Ms Holt said the cancer spread to his lungs and stomach but he was given the all-clear before his death and was awaiting a final operation at the time of his death.

Mrs Slater also heard he was prescribed zomorph as a pain killer for stomach pain associated with the cancer.

A post-mortem examination found he had more than ‘lethal’ levels of morphine in his blood, which Dr Paul Smith, a forensic toxicologist, said would have been from the zomorph.

PC Emma Cleghorn, who was called to Meadow View Caravan Park, Thorne, where Mr Holt lived on the day of this death said three empty blister packs of the drug were found in the caravan.

She said there were no evidence of suspicious circumstances surrounding his death.

She said: “Kevin was in his bedroom and sort of crouched at the side of his bed and was almost halfway through packing his clothes.”

Recording a conclusion of misadventure, Mrs Slater said: “I have found there was no evidence that Mr Holt intended to take his own life with a deliberate act.

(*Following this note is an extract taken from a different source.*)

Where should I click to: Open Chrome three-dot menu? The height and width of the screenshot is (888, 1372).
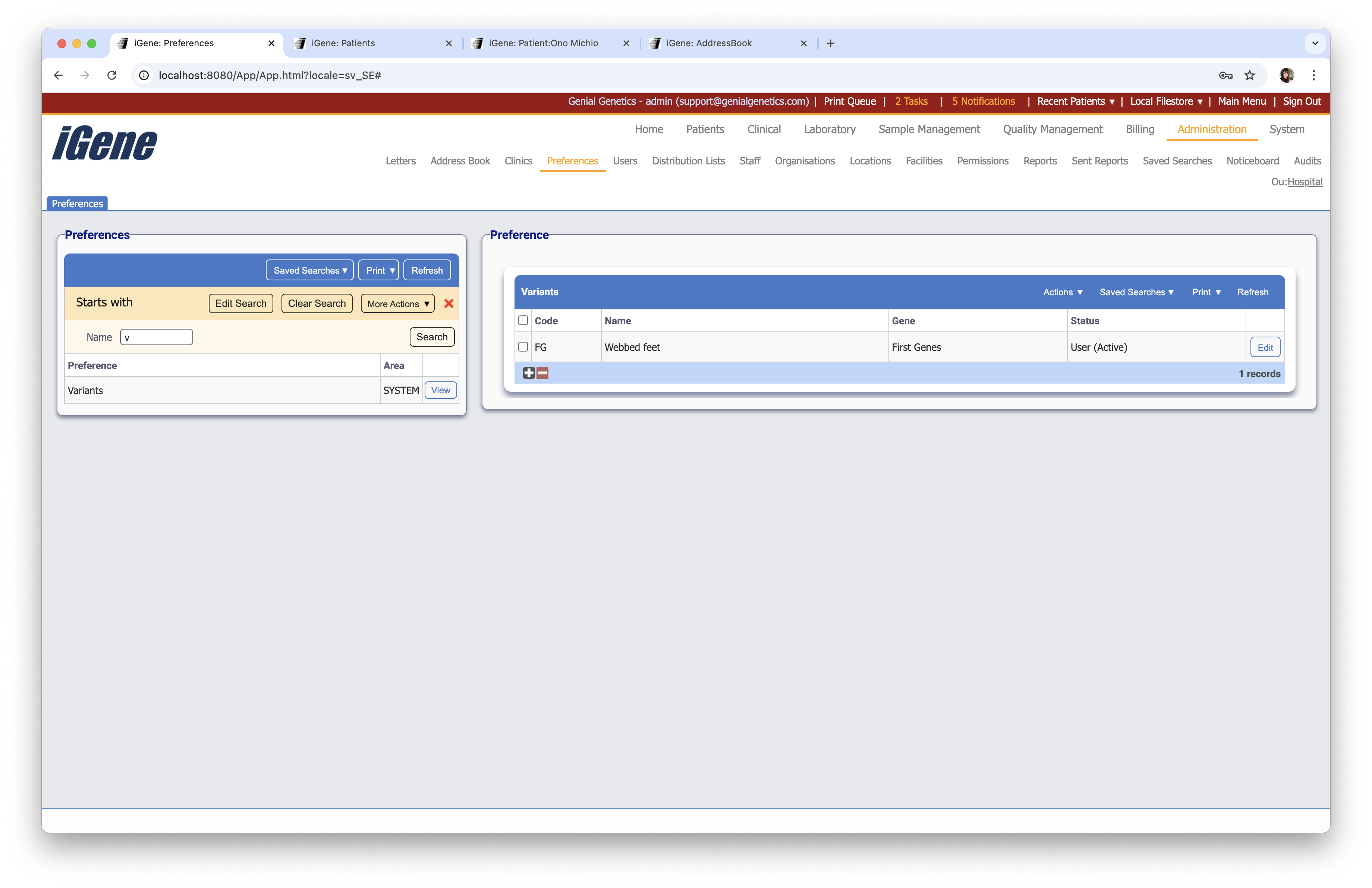click(x=1313, y=75)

“In fact, the opposite seems to be represented by the evidence. He had bought a train ticket, he was going to go away for the weekend and he was in the middle of packing.”

Mrs Slater said the facts of Mr Holt’s death may never be known and added: "In all of the circumstances what I do find is that Mr Holt carried out a deliberate act in taking the medication and we may never know the facts.

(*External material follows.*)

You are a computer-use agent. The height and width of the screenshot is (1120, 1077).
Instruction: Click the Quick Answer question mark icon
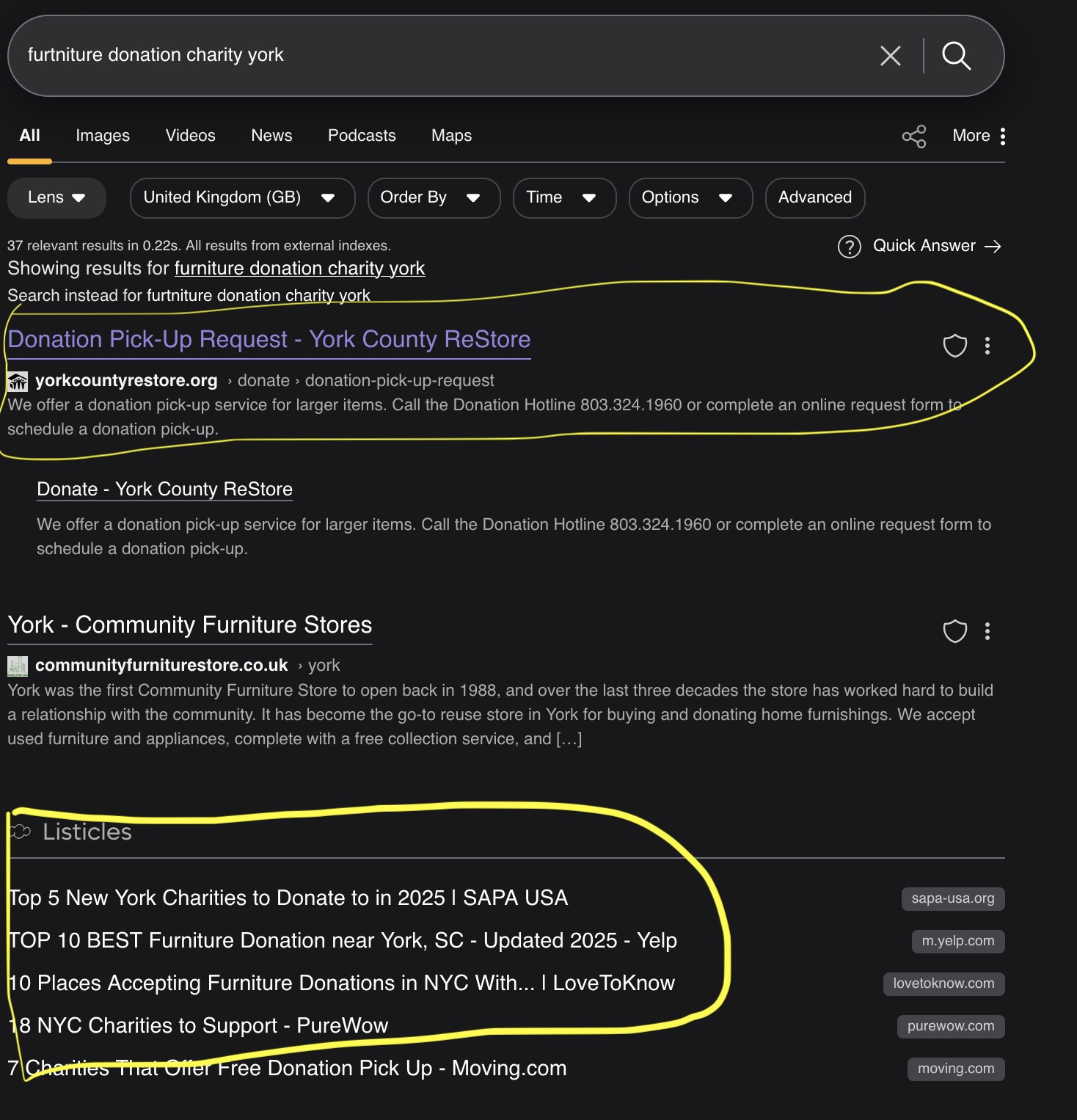(x=849, y=247)
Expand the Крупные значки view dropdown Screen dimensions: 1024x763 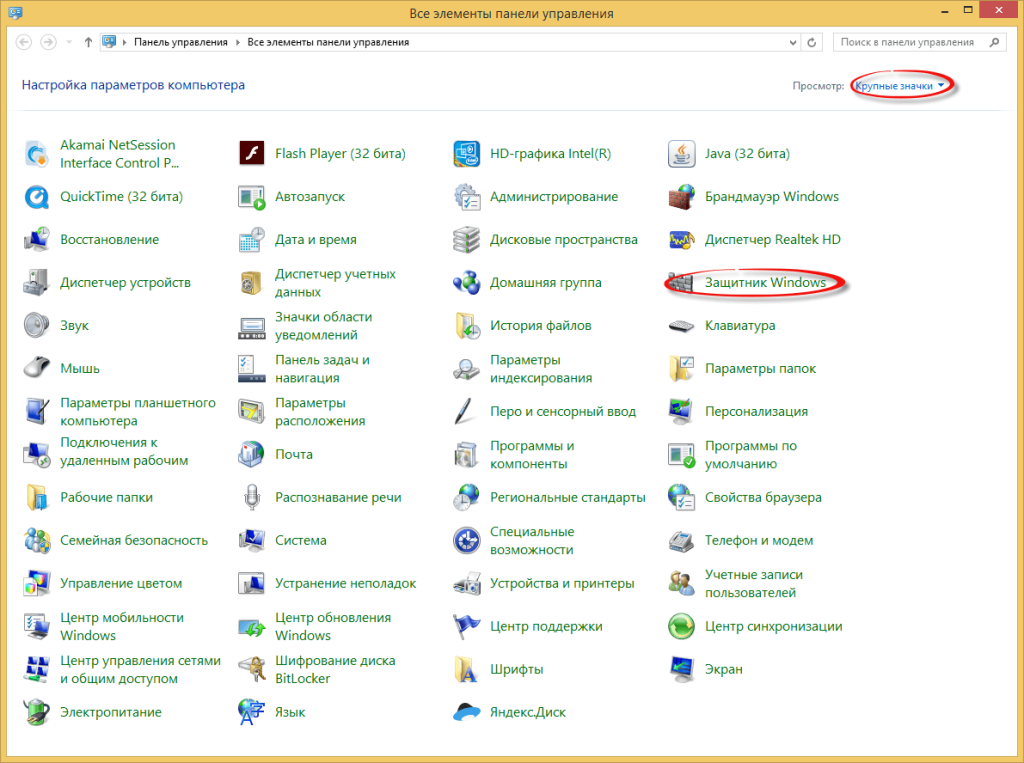click(x=900, y=86)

“It's possible that he did take a few extra tablets with the intention of dealing with the pain but not with the intention of taking his own life.”

Speaking after the hearing his mum Shirley called for the armed forces to offer more support to veterans once they leave.

She said: “I don’t think there isn’t enough support – I know there isn't.

“It shouldn't be up to the charities to provide all the help. The Army need to do more.”

Paying tribute to her son she said: “He always wanted to be in the Army. As a kid he was always in the garden playing with Action Men.”